» Work required:
When you reach the line with "659x445 pixels. Task: Toggle", transcribe it and each line after it through the last one below, exactly. Pictures stay out.
━━ Task inputs
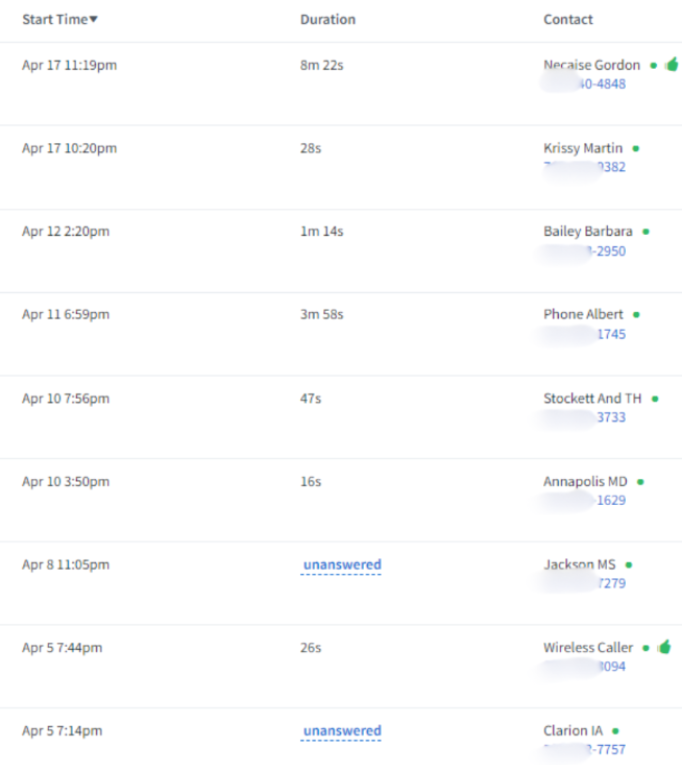Viewport: 682px width, 765px height.
Task: Click the phone number ending in 2950
Action: pos(607,251)
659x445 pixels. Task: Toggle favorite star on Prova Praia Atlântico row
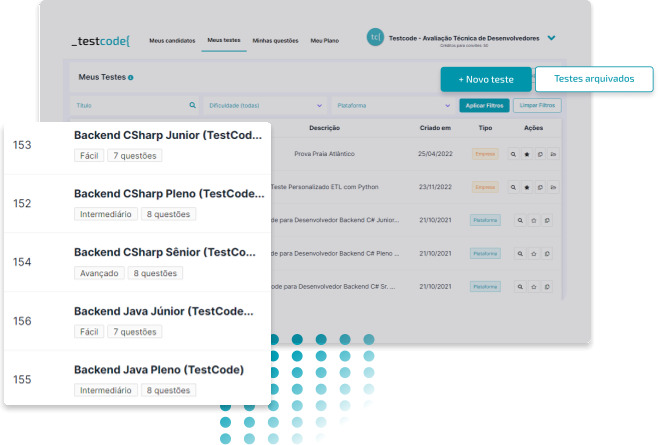[x=527, y=155]
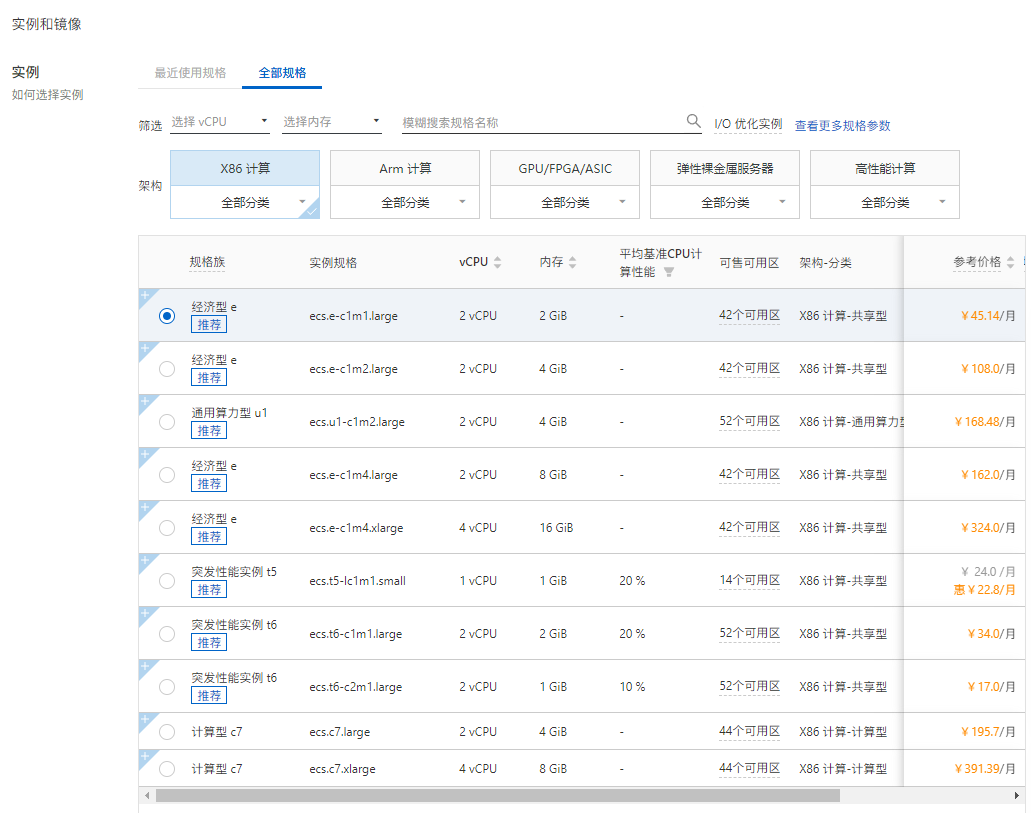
━━━━
» The answer:
659x445 pixels. Task: Toggle favorite star on Prova Praia Atlântico row
[x=527, y=155]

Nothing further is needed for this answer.